We predicted there would be a strong correspondence between speaker's subjective confidence and how observers perceived their confidence level from visual cues (i.e., perceived confidence), demonstrating observers' accurate detection of a speaker's transient mental state of confidence. We anticipated that observers would use more visual cues to decode speakers with low compared to high confidence because of the greater perceptual salience of these cues and observer's ability to mentalize with speakers conveying low confidence. These visual cues indicating low confidence may include a “thinking face,” changes in gaze, eyebrow and head movements, and postural movements. In contrast, high confidence may be more marked by direct eye contact, a serious face and an upright posture. The relationship between visually-derived confidence impressions and more sustained social traits of the speaker (competence, attractiveness, trustworthiness, etc.) as well as variability in speakers' production of visual cues and observer's use of these visual cues were also explored.

Part I: Production Study

Methods

Speakers

Ten native Canadian English speakers (McGill University students) volunteered for the study (five males and five females, Mean age = 21.5 years, SD = 2.84, different racial/ethnic identities). Speakers reported having normal or corrected-to-normal vision and normal hearing. Three speakers wore eyeglasses during testing which did not obscure visibility of the eye or eyebrow region in the video recordings.

Materials

Recordings were gathered while administering a trivia (or general knowledge) question task, following previous work (Smith and Clark, 1993; Brennan and Williams, 1995; Swerts and Krahmer, 2005; Visser et al., 2014). The stimuli were adapted from a corpus of 477 general knowledge statements (in English) constructed and presented in written format to 24 Canadian participants in a pilot study. In that study, items were first perceptually validated to specify whether each statement was a known general knowledge fact (based on the group accuracy rate) and to indicate how confident participants were in their knowledge for each statement (mean confidence rating on scale from 1 to 5). Statements covered a range of topics including science, history, culture, sports and literature. Based on the hit rate for the validation group, a set of 20 less-known general knowledge statements were selected with a hit rate range of 0.12–0.64 (out of 1) and a mean confidence rating range of 1.6 to 3.48 (out of 5). A set of 20 well-known general knowledge statements were selected with a hit rate range of 0.88 to 1 (out of 1) and a mean confidence rating range of 4.04–4.96 (out of 5). For the purposes of this study, the selected statements were then transformed into questions. For example, the statement: “Carmine is a chemical pigment that is red in color” became the question: “What color is the chemical pigment, carmine?.” The well-known and less-known general knowledge questions were used to elicit a state of high and low confidence in the speaker regarding the speech content, respectively. The selected list of questions based on less-known or well-known general knowledge is provided in the Supplementary Material.

Elicitation Procedure

Each speaker was individually video recorded in a sound-attenuated recording booth in an experimental testing laboratory, to allow for high quality audiovisual recordings. Speakers sat at a table with a laptop computer and a Cedrus RxB60 response pad (with five buttons labeled from 01 to 05 consecutively) located directly in front of the computer. A video camera mounted on a tripod was positioned behind the laptop monitor along with a wall-mounted loudspeaker. The loudspeaker allowed speakers to communicate with the examiner, who was located outside the recording booth and could not see the speaker. The examiner faced a window to the recording booth that was covered by a white curtain, preventing their facial expressions from influencing the speaker's behavior (see Smith and Clark, 1993; Swerts and Krahmer, 2005, for similar methods). The experiment was controlled by SuperLab 5 presentation software (Cedrus Corporation, 2014).

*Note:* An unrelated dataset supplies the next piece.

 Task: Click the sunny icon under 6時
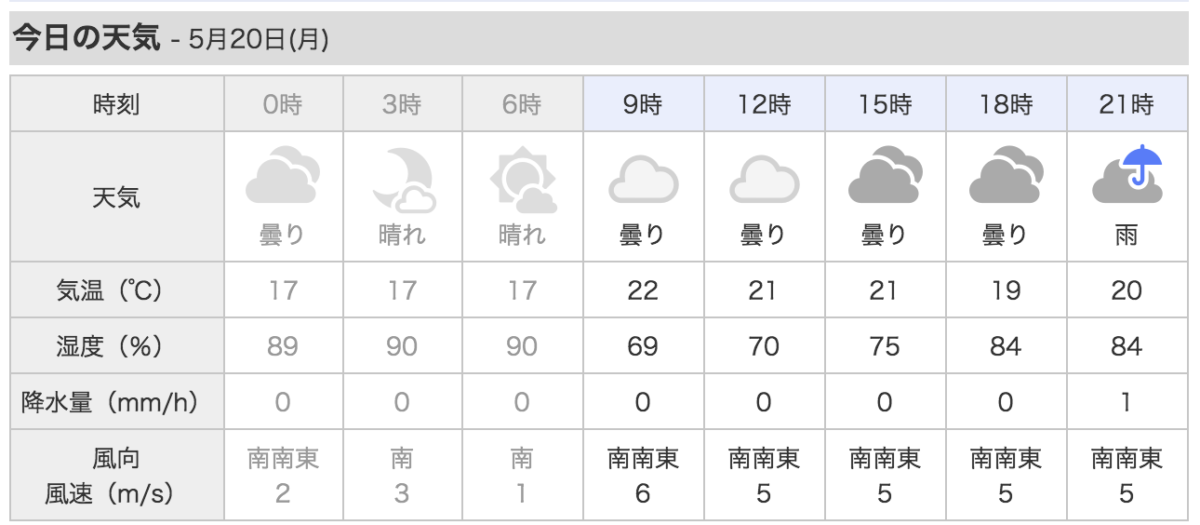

To elicit naturalistic expressions associated with a speaker's confidence in the content of their speech, speakers engaged in a question-response paradigm with the hidden examiner who spoke in a neutral tone of voice. Participants answered a series of less-known and well-known general knowledge questions from the described corpus by formulating a complete sentence while looking at the video camera (e.g., Examiner: “What color is a ruby?,” Speaker: “A ruby is red”). Speakers were instructed to guess if they did not know the answer to a question. No visual or verbal feedback on the quality of the speaker's performance was provided to the speaker. After answering each question, speakers used the response pad to rate how confident they were in their response on a 5-point scale (1 = not at all confident, 5 = very confident; the 5-point scale was simultaneously presented on the computer screen). Since speakers always had to provide an answer, a confidence rating of five can be interpreted as the speaker having high confidence in their response, not that they had high confidence in not knowing the answer. Speakers answered each question once. The 20 well-known and 20 less-known general knowledge questions were asked in a randomized order over four blocks with 10 questions/block, always by the same examiner (YM). For a small number of trials in which speakers requested clarification after hearing the general knowledge question, the examiner repeated the question but did not provide supplementary details. The examiner asked speakers to repeat their response when it was not formulated in a complete sentence, although this rarely happened. This procedure resulted in a total of 400 video recordings (10 speakers × 2 types of general knowledge questions × 20 questions) for analysis. Speakers were compensated $10 CAD and the recording session took approximately 1 h.

Video Analysis

The video recordings were edited using Windows Movie Maker to isolate the response portion of each trial, defined as the offset of the examiner's question and the onset to offset of the speaker's verbal response. Videos of speaker's responses to the well-known and less-known trivia questions were an average duration of 5.05 s (SD = 2.85 s) and 9.88 s (SD = 7.52 s), respectively. The audio channel of the individual files was then removed to create muted versions of each response. During editing, data from one female speaker had to be discarded due to a recording artifact (i.e., her videos showed a strong reflection of the computer screen against her eyeglasses). In addition, several trials using less-known general knowledge questions (n = 30) were excluded because the speaker initiated a dialogue with the examiner seeking clarification. We hypothesized that these videos would not reflect speaker's immediate and spontaneous expressions of low confidence via their visual cues.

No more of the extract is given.